## Listing for locating described items
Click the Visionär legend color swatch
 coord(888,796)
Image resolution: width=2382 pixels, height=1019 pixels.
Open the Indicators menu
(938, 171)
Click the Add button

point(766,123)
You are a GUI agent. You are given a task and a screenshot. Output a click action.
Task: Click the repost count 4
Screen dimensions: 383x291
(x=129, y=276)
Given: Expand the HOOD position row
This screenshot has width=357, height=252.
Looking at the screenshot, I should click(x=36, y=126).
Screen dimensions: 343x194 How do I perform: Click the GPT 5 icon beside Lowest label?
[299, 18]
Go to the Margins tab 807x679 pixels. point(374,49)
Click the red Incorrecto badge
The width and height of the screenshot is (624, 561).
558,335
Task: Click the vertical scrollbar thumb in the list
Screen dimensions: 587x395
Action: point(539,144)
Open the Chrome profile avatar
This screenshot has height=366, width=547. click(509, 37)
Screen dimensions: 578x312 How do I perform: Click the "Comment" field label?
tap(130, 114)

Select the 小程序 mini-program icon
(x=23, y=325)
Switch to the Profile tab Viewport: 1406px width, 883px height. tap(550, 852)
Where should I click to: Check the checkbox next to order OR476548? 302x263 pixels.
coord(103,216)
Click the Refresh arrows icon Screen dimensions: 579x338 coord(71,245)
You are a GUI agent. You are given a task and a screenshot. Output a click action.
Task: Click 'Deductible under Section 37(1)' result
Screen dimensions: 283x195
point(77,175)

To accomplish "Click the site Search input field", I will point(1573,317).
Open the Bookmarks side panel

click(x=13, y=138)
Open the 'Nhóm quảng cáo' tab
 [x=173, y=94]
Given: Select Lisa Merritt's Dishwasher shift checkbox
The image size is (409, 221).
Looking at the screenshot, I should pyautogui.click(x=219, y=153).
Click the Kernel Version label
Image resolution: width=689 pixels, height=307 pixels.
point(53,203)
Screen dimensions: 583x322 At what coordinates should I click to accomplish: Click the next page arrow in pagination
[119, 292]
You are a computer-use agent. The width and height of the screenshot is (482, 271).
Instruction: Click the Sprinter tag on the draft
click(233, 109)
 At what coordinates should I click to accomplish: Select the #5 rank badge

## Given request
Find each line in the listing above that contains the word "screenshot", and copy those lines out in full.

## Solution
You are a GUI agent. You are given a task and a screenshot. Output a click action.
This screenshot has width=357, height=252.
Looking at the screenshot, I should click(x=36, y=126).
The width and height of the screenshot is (624, 561).
This screenshot has height=366, width=547. click(509, 37)
You are a GUI agent. You are given a task and a screenshot. Output a click action.
Looking at the screenshot, I should pyautogui.click(x=219, y=153).
You are a computer-use agent. The width and height of the screenshot is (482, 271).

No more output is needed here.